Ce projet est en train d’évoluer d’une façon très intéressante. Au lieu de traiter toutes les abstractions humaines, on ne s’intéresse maintenant qu’aux valeurs telles que l’intelligence, la générosité, la liberté, l’égalité… Certains mettraient également le pouvoir et l’argent. Le processus est le même, mais à la fin, cette forme devient un jeton en crypto monnaie que l’on va pouvoir échanger. Par exemple, vous avez obtenu Amour 23 et Paix 32, mais vous vouliez du Pouvoir. Vous ferez l’échange en ligne sur une plateforme dédiée lancée au printemps prochain, et ça donnera ce que j’appelle une poésie transactionnelle, en anglais quelque chose comme Peace + Love makes Power (Paix + Amour = Pouvoir).
Vous vous appelez un artiste d’Open Media Art. Que voulez-vous dire par là ?
Je n’ai pas envie de me définir par rapport à une technologie et un medium particulier.
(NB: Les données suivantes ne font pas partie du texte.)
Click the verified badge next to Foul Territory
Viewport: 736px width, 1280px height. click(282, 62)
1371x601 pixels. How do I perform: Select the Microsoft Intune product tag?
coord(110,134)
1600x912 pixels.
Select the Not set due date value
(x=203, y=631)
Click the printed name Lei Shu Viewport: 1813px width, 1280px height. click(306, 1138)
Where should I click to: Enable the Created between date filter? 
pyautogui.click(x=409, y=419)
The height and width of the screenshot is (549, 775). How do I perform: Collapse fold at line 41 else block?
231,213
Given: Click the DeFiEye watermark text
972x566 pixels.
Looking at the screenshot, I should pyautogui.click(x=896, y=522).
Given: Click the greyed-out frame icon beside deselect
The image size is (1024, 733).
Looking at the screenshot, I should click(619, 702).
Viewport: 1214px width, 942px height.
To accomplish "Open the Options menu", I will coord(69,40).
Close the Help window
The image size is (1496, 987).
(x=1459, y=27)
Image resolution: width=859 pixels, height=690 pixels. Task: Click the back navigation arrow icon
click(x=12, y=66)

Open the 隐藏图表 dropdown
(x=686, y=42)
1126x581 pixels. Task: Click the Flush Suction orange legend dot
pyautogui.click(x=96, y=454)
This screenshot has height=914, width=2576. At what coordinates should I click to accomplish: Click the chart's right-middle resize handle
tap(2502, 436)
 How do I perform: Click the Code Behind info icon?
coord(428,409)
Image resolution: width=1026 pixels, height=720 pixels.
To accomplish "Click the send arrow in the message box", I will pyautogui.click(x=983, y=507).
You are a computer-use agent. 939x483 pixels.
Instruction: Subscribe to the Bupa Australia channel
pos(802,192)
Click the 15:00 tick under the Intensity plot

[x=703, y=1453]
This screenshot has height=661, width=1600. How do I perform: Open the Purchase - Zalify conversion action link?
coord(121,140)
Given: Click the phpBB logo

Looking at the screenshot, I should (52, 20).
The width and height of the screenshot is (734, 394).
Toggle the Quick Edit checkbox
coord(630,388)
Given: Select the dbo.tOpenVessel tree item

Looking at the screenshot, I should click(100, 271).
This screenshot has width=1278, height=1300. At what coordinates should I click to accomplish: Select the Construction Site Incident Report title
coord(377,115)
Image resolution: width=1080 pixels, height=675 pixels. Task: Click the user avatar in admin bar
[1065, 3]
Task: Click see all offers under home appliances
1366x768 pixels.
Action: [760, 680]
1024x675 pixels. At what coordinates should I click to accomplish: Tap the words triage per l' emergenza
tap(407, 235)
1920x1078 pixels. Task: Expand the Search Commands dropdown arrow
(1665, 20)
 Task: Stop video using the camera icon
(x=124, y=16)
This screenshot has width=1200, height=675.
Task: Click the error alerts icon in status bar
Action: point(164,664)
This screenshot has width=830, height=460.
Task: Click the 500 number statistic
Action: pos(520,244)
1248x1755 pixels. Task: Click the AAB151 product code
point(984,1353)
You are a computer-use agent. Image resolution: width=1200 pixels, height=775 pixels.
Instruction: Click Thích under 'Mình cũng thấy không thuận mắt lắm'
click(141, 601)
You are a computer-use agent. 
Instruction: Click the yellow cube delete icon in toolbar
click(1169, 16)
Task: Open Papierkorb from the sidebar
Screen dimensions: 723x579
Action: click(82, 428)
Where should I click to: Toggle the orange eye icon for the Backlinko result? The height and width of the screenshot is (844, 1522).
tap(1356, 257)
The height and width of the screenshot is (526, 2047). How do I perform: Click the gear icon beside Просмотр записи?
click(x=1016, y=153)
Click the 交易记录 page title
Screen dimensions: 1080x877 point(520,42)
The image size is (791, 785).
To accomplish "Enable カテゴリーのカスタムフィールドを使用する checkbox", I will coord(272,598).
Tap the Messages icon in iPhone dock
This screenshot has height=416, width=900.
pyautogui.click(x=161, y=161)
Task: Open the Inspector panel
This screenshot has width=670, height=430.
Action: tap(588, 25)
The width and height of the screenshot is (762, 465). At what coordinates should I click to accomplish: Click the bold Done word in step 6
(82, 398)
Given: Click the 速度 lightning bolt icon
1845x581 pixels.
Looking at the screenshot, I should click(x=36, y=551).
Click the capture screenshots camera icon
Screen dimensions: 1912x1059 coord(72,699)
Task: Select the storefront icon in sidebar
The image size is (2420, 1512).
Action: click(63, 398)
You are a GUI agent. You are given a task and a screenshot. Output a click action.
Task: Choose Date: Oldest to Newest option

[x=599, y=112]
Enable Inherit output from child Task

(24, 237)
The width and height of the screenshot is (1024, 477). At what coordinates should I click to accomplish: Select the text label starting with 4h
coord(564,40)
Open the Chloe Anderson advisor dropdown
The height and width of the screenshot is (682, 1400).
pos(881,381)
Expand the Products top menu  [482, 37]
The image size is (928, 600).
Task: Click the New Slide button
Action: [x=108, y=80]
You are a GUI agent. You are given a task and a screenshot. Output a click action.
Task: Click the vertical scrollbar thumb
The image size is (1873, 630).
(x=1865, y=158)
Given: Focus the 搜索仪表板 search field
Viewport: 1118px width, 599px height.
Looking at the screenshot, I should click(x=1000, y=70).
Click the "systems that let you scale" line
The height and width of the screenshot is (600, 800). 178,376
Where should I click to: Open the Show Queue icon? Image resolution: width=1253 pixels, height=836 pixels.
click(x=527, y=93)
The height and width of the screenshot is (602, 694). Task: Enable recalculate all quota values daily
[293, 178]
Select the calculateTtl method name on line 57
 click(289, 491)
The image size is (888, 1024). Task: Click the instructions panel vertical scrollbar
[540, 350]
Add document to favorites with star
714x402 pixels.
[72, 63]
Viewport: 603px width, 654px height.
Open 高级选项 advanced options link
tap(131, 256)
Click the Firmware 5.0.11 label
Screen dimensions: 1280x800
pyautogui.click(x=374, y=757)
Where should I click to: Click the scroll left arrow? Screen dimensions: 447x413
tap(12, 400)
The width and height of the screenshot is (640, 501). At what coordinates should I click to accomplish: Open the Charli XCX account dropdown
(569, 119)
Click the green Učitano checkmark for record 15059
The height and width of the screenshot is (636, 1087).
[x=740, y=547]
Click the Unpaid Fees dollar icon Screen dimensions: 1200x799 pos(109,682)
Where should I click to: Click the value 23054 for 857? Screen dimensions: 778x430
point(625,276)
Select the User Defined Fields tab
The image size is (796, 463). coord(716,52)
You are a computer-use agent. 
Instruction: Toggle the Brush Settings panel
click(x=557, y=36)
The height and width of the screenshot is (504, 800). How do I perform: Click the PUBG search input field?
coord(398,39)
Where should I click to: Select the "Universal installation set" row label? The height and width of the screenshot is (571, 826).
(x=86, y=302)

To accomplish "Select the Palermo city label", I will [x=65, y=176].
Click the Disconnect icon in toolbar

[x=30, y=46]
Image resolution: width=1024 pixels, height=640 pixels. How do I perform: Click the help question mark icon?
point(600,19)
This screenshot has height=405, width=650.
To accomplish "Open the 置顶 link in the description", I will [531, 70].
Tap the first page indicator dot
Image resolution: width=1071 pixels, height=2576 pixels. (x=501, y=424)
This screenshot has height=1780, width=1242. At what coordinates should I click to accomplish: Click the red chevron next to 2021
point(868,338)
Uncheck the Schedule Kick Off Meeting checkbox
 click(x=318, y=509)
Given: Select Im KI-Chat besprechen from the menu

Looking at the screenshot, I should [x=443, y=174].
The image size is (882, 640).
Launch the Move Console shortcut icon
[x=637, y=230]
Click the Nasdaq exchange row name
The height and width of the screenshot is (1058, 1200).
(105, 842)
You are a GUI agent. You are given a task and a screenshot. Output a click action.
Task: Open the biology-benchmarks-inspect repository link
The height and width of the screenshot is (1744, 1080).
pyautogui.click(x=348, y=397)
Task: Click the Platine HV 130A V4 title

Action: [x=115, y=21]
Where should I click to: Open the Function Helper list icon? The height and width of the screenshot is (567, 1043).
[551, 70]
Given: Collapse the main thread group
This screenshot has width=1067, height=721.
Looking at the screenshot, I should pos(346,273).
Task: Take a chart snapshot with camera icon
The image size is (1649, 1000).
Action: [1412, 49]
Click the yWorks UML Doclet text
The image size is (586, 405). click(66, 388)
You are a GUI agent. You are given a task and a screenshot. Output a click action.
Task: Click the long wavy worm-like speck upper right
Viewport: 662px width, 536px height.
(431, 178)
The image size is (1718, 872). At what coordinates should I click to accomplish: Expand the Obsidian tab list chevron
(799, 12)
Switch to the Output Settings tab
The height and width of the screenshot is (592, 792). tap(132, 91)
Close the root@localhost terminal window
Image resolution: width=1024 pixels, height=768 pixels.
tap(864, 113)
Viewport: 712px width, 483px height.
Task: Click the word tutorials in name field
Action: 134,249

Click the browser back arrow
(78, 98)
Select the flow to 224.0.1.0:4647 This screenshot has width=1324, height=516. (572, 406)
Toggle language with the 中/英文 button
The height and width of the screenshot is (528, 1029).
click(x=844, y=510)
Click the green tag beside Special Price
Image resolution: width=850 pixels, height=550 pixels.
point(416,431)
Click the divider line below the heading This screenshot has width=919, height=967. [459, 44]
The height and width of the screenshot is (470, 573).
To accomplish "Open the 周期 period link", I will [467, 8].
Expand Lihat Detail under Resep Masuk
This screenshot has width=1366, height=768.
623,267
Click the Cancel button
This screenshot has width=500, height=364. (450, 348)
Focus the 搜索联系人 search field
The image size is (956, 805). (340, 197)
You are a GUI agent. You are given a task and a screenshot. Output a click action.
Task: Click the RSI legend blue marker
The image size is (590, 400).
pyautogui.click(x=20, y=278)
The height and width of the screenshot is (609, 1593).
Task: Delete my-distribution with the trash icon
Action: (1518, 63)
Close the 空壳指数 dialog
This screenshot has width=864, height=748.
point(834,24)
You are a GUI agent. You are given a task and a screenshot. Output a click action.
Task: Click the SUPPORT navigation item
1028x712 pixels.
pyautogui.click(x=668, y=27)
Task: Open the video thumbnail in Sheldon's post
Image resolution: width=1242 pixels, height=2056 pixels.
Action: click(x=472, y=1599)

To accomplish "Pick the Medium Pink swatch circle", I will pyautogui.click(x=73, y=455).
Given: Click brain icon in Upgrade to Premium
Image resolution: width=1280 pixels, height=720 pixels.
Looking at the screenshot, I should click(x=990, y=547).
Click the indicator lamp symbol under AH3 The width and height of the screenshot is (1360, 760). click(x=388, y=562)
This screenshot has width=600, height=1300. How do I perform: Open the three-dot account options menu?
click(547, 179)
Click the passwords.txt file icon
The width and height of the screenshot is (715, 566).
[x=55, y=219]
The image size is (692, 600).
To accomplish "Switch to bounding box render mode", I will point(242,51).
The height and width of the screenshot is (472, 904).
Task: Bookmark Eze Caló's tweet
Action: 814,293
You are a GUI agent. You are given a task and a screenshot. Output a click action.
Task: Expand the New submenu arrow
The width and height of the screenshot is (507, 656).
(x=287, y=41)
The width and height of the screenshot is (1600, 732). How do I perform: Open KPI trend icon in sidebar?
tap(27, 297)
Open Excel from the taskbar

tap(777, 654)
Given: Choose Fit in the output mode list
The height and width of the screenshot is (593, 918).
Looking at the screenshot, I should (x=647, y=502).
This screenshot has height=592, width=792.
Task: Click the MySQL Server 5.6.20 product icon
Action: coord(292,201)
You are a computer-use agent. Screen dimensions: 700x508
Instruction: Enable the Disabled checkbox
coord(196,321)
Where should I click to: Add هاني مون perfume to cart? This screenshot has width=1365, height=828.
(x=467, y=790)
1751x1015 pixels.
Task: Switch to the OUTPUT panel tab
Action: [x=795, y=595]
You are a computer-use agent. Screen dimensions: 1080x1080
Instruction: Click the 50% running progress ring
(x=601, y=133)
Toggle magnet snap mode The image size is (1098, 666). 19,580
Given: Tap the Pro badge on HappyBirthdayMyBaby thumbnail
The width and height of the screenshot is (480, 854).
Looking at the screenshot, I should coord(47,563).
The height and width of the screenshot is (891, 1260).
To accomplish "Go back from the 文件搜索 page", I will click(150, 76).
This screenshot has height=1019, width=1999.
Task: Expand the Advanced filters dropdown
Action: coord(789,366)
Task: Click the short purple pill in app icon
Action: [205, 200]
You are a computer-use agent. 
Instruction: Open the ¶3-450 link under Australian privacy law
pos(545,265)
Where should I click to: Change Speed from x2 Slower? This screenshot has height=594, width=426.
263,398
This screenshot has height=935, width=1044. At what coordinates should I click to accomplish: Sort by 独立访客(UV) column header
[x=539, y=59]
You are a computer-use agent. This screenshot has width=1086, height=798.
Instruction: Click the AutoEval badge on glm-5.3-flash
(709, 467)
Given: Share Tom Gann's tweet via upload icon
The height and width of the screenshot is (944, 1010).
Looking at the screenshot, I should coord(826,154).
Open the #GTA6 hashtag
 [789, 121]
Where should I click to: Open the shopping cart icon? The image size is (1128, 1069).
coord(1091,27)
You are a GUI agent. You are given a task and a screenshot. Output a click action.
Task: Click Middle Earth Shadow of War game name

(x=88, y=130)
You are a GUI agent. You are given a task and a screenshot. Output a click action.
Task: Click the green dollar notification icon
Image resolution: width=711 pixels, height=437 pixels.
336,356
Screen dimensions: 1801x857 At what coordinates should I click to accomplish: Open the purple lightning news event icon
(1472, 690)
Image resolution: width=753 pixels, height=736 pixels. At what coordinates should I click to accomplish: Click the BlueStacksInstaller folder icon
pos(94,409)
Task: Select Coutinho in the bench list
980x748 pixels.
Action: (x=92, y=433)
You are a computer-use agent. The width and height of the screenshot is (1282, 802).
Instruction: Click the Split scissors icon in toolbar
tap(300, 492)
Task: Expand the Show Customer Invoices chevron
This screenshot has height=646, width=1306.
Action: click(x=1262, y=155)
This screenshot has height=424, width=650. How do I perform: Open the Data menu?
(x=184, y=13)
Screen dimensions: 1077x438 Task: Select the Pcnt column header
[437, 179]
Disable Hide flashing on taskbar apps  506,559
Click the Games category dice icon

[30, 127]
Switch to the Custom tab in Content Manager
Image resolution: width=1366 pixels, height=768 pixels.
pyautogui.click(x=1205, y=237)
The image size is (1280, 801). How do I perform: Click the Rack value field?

Je travaille avec le parfum, je fais de la photographie, de la réalité augmentée… J’ai également commencé la réalité virtuelle il y a plus vingt-cinq ans, alors que ce n’était pas la mode encore. A l’époque, un ordinateur, qui réalisait ce qu’un téléphone portable fait maintenant, valait plus d’un million de dollars. Mais en réalité, on ne payait jamais : les fabricants étaient en recherche d’usage et soutenaient les artistes. On faisait des choses très intéressantes avec des petits budgets. J’ai fait par exemple le Tunnel sous l’Atlantique en 1995 entre le Centre Pompidou et le Musée d'art contemporain de Montréal. C’était un tunnel de réalité virtuelle où on pouvait se rencontrer en vidéo dans un espace construit par des visiteurs. J’ai également fait la série Les Quarxs dans les années 1990, qui est la toute première utilisation de la 3D à la télévision.
Pourquoi avoir choisi de vous exprimer avec l’art numérique et pas des moyens plus classiques ?
Je l’ai fait : j’ai commencé avec la peinture à l’huile. Dans les années 1980, on était en plein retour de la figuration, les gens exploraient de nouveau le réalisme, l’expressionisme, le graffiti… Je ne faisais pas le poids face à un grand artiste impressionniste parce qu’on n’était plus dans la période où produire ça était une révolte. Des choses sont apparues comme le fait d’utiliser la vidéo et faire des installations pour produire de l’art. On sortait de l’image de la peinture dans un cadre. En même temps que je découvrais le médium, je me demandais : ‘Qu’est-ce qu’on peut en faire ?’. Je n’avais pas la volonté d’innover mais je voulais comprendre vers quoi le futur allait.